11920 - cogeco who I presume (just guessing) is doing this either because they have not aggregated by mistake or have to shed load and load-balance). I don't think teleglobe (6453) is at fault here...
Yeah, you're right, I missed the line wrapped AS_PATH.
out of curiousity how is this sort of thing supposed to be done in v6? (traffic engineering given the '1 prefix per ISP' standard mantra)
* 24.122.32.0/20 4.68.1.166 0 0 3356 6453 11290 i
Static assignments of /56 to customers make sense to me, and that's the assumption I've made when suggesting the addressing scheme I proposed. Once you go static with /56s, you may as well make it easy for both yourself and the customer to move to a /48 that encompasses the original /56 (or configure the whole /48 for them from the outset).
I think the assumption most folks make with DSL/cable is that end-users get dynamic assignments from a local (to the PE device) pool, similar to ipv4. I suppose you could do static assignments, but there's a management payment there that might not fit within the ISP's cost plan.
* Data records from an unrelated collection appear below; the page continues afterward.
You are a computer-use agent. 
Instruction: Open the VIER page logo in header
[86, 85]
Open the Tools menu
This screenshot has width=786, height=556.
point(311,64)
I presume that something accepting PD would be smart enough to let the end-hosts/lans know when their top 56 bits changed... and v6 includes auto-renumbering for 'free' right? So all solved?
(yes some of that is joking... or at the very least pointing out a gotcha)
-Chris
-- "Sheep are slow and tasty, and therefore must remain constantly alert." - Bruce Schneier, "Beyond Fear"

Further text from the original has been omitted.